Los soldados se quedaron en la entrada de la domus haciendo guardia y Graco acompañó a la joven dentro de la casa. Cuando estuvieron en la cocina Julia le dio las gracias al hombre por acompañarla.
—Muchas gracias Graco por acompañarme aunque no hacía falta, espero que te dé tiempo de volver a la fábrica....—de repente Julia se encontró con que Graco la agarraba fuertemente de la cintura y la aproximaba a él. La joven se quedó sin palabras, observándolo en silencio y anonadada puesto que no se esperaba la reacción del hombre.

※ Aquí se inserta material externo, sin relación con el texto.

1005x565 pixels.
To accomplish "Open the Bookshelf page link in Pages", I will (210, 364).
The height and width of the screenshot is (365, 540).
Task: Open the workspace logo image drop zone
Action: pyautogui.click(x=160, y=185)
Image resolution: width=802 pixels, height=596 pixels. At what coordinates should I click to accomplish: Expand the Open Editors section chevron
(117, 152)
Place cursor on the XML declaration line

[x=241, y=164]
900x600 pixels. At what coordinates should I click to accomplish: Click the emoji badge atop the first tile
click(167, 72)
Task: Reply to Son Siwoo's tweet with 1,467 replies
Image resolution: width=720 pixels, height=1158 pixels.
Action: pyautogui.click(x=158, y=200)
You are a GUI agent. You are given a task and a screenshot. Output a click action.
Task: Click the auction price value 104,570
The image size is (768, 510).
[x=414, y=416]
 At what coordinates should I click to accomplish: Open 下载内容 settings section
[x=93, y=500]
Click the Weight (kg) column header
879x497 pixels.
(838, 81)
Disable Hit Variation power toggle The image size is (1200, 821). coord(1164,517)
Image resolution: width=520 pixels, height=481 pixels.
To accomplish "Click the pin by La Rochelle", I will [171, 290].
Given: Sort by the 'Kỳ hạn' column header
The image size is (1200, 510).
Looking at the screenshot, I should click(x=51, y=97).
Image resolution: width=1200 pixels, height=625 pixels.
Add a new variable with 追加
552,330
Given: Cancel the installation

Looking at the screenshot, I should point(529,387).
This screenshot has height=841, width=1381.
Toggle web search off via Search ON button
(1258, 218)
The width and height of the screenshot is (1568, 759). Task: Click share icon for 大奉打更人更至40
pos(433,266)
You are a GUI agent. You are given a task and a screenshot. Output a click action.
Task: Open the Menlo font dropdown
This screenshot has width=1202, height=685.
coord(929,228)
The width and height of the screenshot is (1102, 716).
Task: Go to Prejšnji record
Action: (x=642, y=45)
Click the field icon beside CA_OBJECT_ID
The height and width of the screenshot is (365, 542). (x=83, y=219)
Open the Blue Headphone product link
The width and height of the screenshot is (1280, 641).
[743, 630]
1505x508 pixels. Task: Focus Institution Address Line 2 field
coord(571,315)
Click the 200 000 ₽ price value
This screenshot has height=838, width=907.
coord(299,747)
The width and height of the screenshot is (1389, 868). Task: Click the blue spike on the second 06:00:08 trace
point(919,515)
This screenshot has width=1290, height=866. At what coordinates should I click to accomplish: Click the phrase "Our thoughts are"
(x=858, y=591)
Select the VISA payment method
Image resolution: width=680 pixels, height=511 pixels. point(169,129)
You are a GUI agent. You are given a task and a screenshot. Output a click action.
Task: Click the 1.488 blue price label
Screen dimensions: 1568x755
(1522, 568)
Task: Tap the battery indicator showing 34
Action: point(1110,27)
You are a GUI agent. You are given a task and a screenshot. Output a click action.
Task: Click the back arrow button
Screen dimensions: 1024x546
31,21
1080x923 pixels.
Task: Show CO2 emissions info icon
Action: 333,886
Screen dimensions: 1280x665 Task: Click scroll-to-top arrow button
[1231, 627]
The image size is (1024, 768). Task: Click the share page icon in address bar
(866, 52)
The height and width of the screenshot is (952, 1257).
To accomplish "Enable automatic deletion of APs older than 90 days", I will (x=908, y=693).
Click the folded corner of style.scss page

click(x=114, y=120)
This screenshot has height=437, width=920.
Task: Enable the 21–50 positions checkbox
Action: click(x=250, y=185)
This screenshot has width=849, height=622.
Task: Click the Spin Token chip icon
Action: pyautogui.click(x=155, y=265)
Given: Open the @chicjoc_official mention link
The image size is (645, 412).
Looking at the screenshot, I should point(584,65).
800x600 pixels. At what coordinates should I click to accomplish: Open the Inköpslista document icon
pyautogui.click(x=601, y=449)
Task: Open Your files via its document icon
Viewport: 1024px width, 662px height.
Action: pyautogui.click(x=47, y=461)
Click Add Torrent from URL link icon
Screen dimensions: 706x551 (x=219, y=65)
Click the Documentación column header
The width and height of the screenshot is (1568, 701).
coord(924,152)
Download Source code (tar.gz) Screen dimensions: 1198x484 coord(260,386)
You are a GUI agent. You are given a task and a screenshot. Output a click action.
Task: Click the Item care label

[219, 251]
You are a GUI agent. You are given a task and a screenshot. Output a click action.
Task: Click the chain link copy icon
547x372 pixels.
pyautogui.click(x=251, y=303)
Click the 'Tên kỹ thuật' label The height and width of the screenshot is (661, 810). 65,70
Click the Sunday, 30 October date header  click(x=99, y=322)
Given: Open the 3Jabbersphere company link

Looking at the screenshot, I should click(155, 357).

—Hay otra forma de agradecérmelo—. Y bajando la cabeza aproximó sus labios a la joven.
Marco se había levantado temprano esa mañana para acudir al campamento, tenía tareas urgentes que le reclamaban con urgencia, sabía que Julia quería ir al Templo de los Dioses y deseaba acompañarla. No le hacía gracia que tuviera que andar sola por el foro aunque estuviera escoltada por sus legionarios. Le había ordenado que lo llamara cuando fuera a salir pero sabía que la joven era reticente a que lo acompañase, todavía no se sentía cómoda con su presencia y trataba de evitarlo. Las horas que había estado en el campamento se le habían hecho demasiado cortas y sin darse cuenta del tiempo se le pasó la hora de acompañar a la joven. Así que salió raudo por si llegaba a tiempo.
Conforme entró a la vivienda preguntó por ella a los soldados de la entrada y le dijeron que se había dirigido a la cocina. Cuando llegó al lugar se quedó estupefacto, un hombre estaba besando a Julia y ella parecía no poner resistencia alguna. Una fuerte ráfaga de odio atravesó su cuerpo y con voz calculadora y mortalmente fría le advirtió:
—¡Suéltala ahora mismo si no quieres que te mate! —y acto seguido dos pares de ojos se volvieron hacia el general.